The first evidence of any hops being cultivated commercially was in Germany around the 12th or 13th century and from approximately the 13th century and on Germany exported hopped beer.
The use of hops in England began later, and the first evidence of this occurring is from around 1412 in England. At this point in time English brewers were producing two types of beer. The first of these was ‘ale’, which did not contain any hops, while ‘beer’ contained hops. It wasn't until much later (late 18th, early 19th century) that the now famous India Pale Ale came about.
The role of hops in beer became even more prevalent after this point, as a law in Bavaria specified just three ingredients that could be used in the production of beer, one of which was hops. The English government took a similar approach in 1710, where hops were made the only legal bittering agent in beer.
From these early events, hops have risen from a completely unknown aspect of beer to a highly prevalent and near-essential component of beer.
In America, the production and use of hops occurred soon after the settlement of the early colonies and by the middle of the 1800s the majority of hops were made in New York State. However, the production of hops experienced multiple problems in this region, as issues with mildew almost destroyed all crops on two separate occasions.

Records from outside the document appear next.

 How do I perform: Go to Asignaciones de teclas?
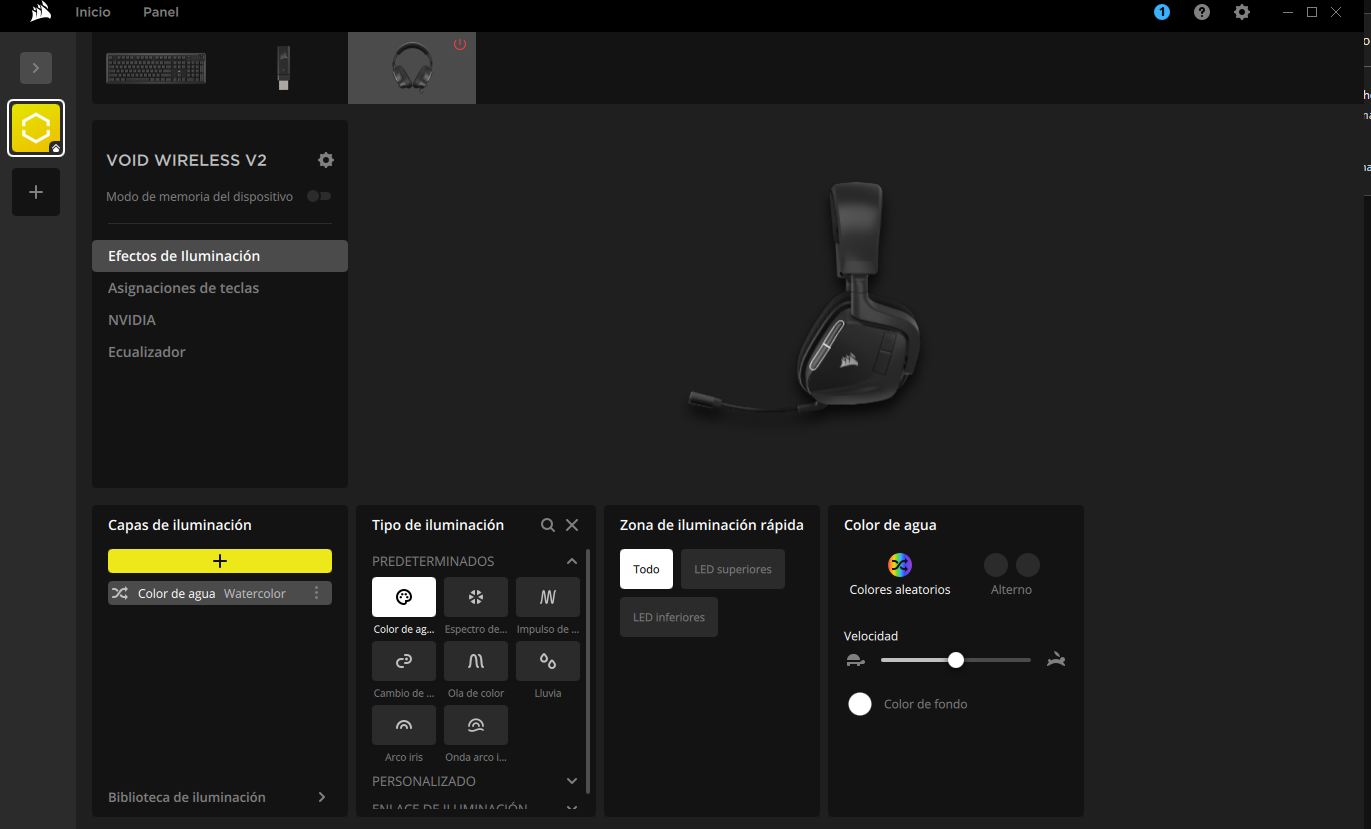(x=183, y=288)
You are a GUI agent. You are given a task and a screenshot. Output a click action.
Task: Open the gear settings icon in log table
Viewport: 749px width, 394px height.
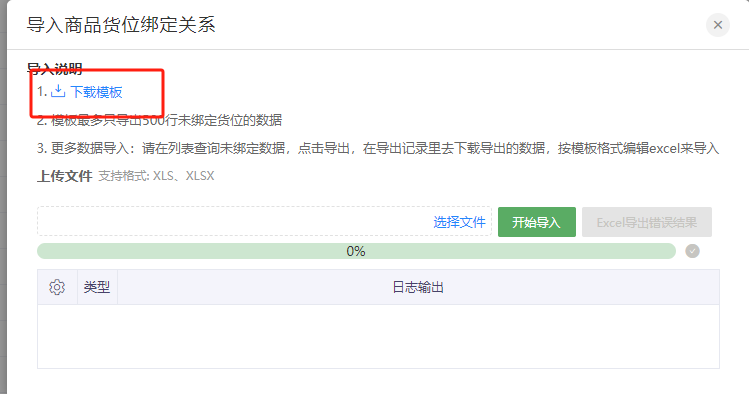(57, 287)
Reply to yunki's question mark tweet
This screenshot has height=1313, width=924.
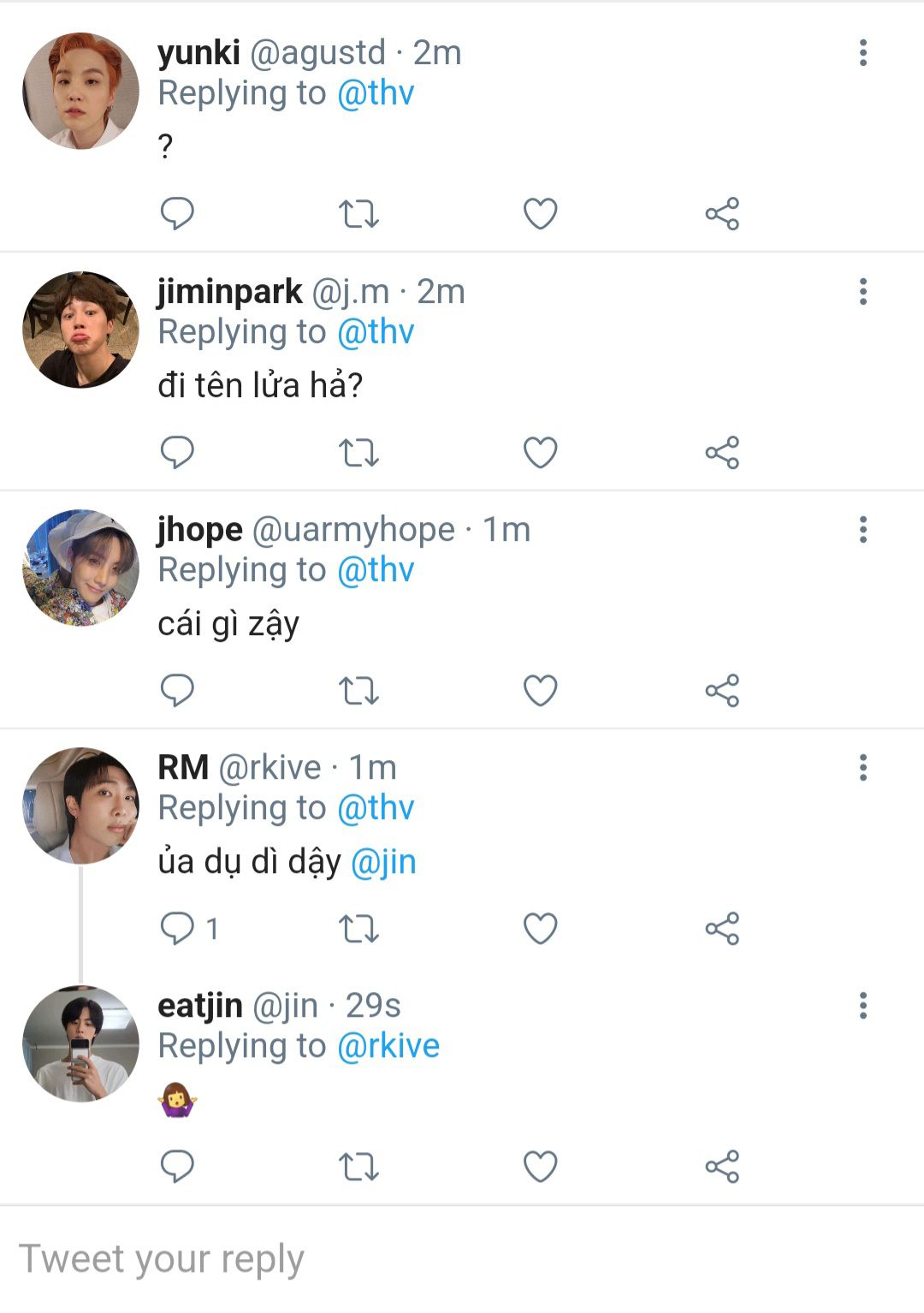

From 1850 onwards, western states, including California, Washington and Oregon became heavily involved in the production of hops. In modern times, Idaho, Oregon and Washington are responsible for the majority of hop production in the United States and America produces close to one third of the hops in the world. We use a lot of them too, and West Coast IPA's have taken off as the flagship beer of California, Oregon, and Washington. Whoever says that American beer tastes like fizzy yellow water has not had a double IPA, I can tell you that!
With the recent rise in the craft beer industry, hop culture has grow immensely in the past few decades. There are now several hop breeding programs aimed at producing new hop varieties (also here and here as of 2014), and there are always craft breweries that are experimenting with new breeds.
In fact, there are so many, that it's hard to keep track of all the flavors associated with each kind. Needless to say, I'm slowly building my repertoire as I drink and brew.
I hope to write a lot more about hops in the future. I just bought the book For the Love of Hops, which is becoming the homebrewers bible to this wonderful plant.